The Cincinnati Art Museum has added The Two Sisters, a double portrait made in 2012 by American contemporary artist Kehinde Wiley, gifted by longtime supporters of the museum.
The monumental piece is part of Wiley’s series titled An Economy of Grace, portraying female subjects for the first time. Like his portraits of men, he “street cast” his models by approaching potential portrait subjects as they went about their lives in New York City.
The Two Sisters features two women in dresses designed by Riccardo Tisci, who was then the creative director of Givenchy. It’s a sharp contrast from Wiley’s previous work, as his subjects often wore streetwear, not couture.
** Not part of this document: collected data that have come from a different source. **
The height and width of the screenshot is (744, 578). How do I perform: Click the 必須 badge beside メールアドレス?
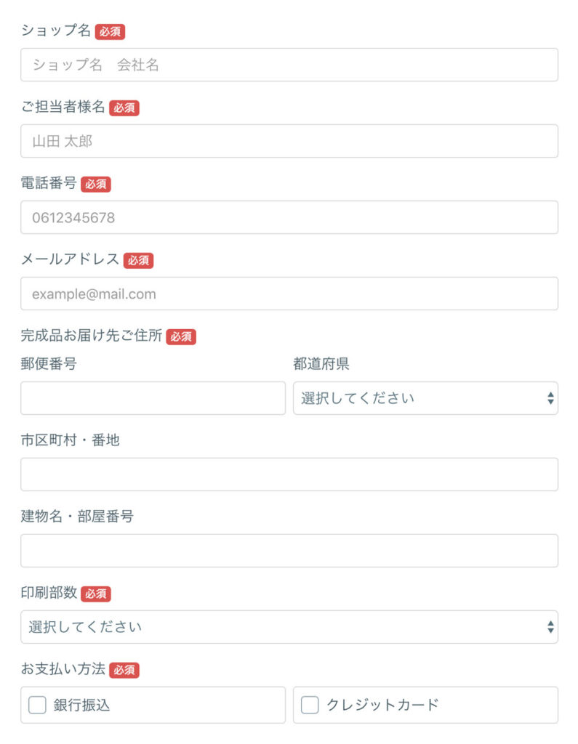[138, 260]
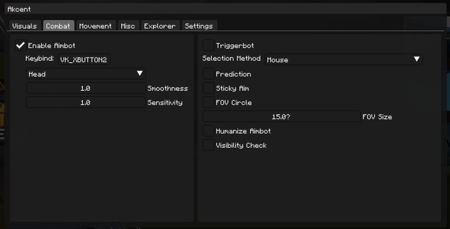Viewport: 450px width, 229px height.
Task: Tick the Visibility Check checkbox
Action: [208, 145]
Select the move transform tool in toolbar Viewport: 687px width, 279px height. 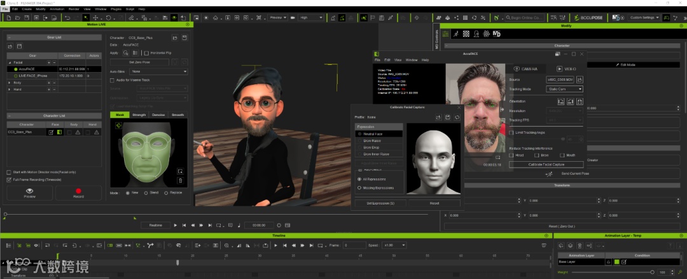96,18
Wiley is a world-renowned contemporary artist of many mediums like sculpture and stained glass, but oil painting is his primary medium to portray African and African American figures with beautiful technique. His renown has grown in recent years, following his commission for the official presidential portrait of Barack Obama in 2018, as well as the bronze equestrian statue Rumors of War for the Virginia Museum of Fine Arts.
“For the past two decades, Wiley has been writing a new chapter of art history by portraying historically underrepresented women and men on a heroic scale and style nurtured in Europe from the 1700s to the 1900s,” says Jonathan Bell, the Cincinnati Art Museum’s curator of European paintings, sculptures, and drawings. “His art corrects biased expectations of who should be celebrated inn our pantheon of art and culture.”
The Two Sisters is now on view at the CAM in the Conversations Gallery alongside two other recent additions by Wiley. In the gallery, visitors can also watch the trailer for the award-winning documentary Kehinde Wiley: An Economy of Grace.